Participation as Propaganda
Palestinians in the diaspora and Arabs at large looked with contempt and deep suspicion at Arab participation in Israeli elections and opposed Arab representation in the Knesset. Arab critics rightly pointed out that Arab participation, while failing to achieve any meaningful results for the Arab minority, merely provided an added layer in Israeli political legitimacy and propaganda.

Propaganda booths of the Israeli embassy in the U.S. often feature Arab members of the Knesset without explaining that all of them have been subjected to severe and discriminatory treatment by the state: many are often prevented from speaking, or expelled from the halls of the Knesset, or expelled outright from the Knesset. Furthermore, political participation by Arabs in the Knesset weakens the Arab case against the very legitimacy of the Israeli occupation state.

Mural of poet Mahmoud Darwish in Tunis, 2017. (Emna Mizouni via Wikimedia Commons)

While residents of the refugee camps never distinguished between Labor or Likud, because the bombs kept falling on them whether the government belonged to the right, center, or left, PLO leadership often put too much stake in the results of the election.

By the 1970s and 1980s, the leadership of Yasser Arafat failed in mounting a successful armed resistance against Israel (because Arafat had such hopes in the U.S. “peace process,” which excluded him from the start) and failed in ending the U.S. boycott of the PLO.  In a confirmation of the bankruptcy of the leadership of the PLO, Mahmoud Abbas (who was an advisor to Arafat on Israeli affairs) persuaded Arafat that change would come from Israel provided the Labor Party stayed in power.  PLO offices around the world (especially in Paris) used to open champagne bottles when Labor won over Likud.  They had no other course of action except to rely on their enemy to deliver liberation for them.

Not much will change in Israel after this election.  The racism, aggressiveness and contempt for the native population are beliefs that are shared across the Israeli political spectrum. It is not that there is new racism in Israel: the new racism is the old Labor Party racism but without the camouflage and layers of concealment.

The entire political spectrum of Israel keeps moving further to the right, but occupation and apartheid were planted by the Zionist left in Israel.  The notion that Israel is changing (toward racism and exclusiveness) is a myth planted by those who believed all along that there was a “peace camp” in Israel.  The political debate between Netanyahu and his opponents shows that both sides competed in demonstrating hostility and aggression toward Arabs. Gen. Benny Gantz, who ran against Netanyahu this time, bragged about the number of Palestinians he managed to kill in Gaza in 2014, when the overwhelming majority of the casualties were civilians.

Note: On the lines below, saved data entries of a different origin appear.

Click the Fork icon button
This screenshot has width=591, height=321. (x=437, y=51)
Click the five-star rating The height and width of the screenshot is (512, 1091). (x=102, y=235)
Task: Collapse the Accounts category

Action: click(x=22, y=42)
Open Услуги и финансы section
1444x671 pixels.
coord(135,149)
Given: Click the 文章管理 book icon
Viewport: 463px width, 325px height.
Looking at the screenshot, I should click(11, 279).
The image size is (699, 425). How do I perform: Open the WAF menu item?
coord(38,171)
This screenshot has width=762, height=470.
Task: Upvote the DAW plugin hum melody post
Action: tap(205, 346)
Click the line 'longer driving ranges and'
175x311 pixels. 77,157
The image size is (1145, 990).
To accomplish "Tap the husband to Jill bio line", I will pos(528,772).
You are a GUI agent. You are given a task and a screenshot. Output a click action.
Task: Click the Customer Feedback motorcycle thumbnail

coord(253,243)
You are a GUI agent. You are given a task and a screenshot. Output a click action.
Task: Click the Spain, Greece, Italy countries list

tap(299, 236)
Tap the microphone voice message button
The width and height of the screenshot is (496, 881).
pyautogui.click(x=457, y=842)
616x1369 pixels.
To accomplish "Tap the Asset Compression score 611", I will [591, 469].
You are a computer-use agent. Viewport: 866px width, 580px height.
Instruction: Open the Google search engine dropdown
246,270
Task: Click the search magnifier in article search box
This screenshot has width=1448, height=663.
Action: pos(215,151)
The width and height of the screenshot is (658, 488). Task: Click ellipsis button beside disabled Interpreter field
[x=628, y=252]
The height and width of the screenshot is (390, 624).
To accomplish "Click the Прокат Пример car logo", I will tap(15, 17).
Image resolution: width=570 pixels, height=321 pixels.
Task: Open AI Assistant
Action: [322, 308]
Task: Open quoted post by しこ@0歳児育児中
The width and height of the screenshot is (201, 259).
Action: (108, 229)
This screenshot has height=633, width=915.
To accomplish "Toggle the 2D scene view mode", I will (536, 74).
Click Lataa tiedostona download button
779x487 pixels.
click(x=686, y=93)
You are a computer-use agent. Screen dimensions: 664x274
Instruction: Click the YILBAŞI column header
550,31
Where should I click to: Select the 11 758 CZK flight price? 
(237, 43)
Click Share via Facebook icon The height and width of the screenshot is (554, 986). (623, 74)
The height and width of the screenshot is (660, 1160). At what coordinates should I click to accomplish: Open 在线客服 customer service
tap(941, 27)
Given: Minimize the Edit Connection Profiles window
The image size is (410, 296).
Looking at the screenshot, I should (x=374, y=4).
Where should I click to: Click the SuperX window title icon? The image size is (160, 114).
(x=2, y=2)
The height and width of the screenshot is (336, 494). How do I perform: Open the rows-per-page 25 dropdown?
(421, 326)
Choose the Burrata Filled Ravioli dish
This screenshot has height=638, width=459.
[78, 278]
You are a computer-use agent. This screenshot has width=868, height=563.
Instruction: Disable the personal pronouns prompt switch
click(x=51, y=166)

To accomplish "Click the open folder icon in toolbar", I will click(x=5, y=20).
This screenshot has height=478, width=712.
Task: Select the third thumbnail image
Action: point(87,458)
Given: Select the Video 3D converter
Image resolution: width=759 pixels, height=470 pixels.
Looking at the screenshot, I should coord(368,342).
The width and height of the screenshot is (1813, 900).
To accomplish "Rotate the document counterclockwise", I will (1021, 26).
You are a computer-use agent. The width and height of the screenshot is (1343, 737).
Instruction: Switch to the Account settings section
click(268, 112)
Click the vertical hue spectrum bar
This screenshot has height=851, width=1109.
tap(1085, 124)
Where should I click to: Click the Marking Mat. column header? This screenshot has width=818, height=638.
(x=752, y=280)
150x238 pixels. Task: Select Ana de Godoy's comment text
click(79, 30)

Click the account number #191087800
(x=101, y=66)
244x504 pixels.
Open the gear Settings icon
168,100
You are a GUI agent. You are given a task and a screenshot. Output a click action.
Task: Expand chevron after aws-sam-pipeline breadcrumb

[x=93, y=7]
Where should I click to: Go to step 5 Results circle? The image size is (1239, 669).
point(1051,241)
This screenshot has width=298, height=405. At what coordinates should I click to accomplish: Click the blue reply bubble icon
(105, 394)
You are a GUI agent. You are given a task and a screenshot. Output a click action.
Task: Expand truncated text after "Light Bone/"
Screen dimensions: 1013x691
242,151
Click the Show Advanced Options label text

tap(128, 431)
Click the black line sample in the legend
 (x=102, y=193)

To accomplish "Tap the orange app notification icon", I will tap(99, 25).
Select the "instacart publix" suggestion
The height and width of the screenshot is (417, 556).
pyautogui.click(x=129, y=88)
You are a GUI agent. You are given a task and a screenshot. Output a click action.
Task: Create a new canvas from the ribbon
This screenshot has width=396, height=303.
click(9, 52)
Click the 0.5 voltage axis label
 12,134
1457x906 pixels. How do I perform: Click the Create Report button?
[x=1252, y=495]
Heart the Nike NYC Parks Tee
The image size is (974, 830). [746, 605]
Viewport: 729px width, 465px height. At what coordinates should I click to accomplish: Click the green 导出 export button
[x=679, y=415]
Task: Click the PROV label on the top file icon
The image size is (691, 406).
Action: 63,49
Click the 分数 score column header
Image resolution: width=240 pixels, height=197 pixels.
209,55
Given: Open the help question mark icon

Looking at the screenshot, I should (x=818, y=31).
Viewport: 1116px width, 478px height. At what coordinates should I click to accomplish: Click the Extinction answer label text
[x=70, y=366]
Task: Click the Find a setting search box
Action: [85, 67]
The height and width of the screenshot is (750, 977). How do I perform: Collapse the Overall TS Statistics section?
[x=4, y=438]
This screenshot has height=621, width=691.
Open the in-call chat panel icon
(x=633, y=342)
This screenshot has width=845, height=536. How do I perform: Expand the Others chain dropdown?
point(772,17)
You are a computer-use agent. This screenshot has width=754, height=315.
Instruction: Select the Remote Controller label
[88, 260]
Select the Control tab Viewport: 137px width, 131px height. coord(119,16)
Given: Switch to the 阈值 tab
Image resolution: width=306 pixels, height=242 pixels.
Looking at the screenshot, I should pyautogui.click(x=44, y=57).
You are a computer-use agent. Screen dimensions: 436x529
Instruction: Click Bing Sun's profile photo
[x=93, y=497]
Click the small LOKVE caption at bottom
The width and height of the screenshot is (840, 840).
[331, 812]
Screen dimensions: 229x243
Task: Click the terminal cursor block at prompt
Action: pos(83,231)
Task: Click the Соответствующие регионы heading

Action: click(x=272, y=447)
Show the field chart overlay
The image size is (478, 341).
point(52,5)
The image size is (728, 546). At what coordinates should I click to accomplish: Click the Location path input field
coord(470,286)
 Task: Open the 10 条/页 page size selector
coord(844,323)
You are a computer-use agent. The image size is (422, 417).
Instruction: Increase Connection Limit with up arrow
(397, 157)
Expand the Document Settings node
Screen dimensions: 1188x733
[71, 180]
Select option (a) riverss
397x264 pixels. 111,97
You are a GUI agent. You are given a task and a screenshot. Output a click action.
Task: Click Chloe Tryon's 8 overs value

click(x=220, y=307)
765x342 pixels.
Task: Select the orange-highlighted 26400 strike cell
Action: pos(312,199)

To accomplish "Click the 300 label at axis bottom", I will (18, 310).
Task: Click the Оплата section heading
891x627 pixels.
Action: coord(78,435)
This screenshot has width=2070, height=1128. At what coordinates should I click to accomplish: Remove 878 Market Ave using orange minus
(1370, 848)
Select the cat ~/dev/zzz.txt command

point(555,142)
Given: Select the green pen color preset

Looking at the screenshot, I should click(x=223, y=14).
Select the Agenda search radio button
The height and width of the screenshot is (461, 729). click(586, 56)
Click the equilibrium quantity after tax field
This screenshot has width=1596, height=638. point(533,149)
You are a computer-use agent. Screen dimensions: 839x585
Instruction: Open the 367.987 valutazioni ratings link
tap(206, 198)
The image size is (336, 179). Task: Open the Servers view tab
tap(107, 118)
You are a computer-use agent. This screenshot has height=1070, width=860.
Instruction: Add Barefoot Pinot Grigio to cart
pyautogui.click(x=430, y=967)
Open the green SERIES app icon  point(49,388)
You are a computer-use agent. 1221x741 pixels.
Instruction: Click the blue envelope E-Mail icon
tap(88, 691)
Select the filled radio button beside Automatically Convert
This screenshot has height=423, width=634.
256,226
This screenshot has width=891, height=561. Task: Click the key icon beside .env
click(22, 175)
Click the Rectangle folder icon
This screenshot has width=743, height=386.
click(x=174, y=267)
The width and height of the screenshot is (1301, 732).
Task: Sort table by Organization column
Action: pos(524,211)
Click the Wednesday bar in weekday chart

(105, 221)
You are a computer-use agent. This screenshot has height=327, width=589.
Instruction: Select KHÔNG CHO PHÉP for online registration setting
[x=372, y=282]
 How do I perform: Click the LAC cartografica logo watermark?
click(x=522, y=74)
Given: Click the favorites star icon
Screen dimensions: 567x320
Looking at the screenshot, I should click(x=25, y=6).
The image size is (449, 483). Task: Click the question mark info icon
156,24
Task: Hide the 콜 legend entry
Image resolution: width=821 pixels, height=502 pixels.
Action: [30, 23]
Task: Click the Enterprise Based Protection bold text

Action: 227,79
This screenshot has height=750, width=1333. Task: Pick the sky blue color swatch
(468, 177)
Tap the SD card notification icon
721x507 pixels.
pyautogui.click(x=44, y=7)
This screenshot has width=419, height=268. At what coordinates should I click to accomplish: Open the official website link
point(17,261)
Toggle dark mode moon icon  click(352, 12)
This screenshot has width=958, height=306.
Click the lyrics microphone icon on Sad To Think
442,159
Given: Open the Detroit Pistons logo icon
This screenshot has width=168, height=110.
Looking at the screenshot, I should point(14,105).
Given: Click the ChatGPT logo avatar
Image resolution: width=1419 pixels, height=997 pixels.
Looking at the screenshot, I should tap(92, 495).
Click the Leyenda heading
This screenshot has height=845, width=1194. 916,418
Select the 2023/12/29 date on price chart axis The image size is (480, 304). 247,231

Israel will not change on its own, but will be forced to change with a change in the regional balance of forces and the steadfastness of the Palestinian population.  More people are disqualified from voting in historic Palestine than those who are enfranchised (largely the Jewish population, including any Jewish person as soon as he or she comes to Israel from anywhere in the world).  Palestinians who were born in 1948 Palestine and who left homes and orchards behind were shot at the border if they ever tried to return.  The state that killed, displaced, and prevented the return of the natives can’t be said to be democratic, even if the majority Jewish population are permitted to select who among them should lead the apartheid state.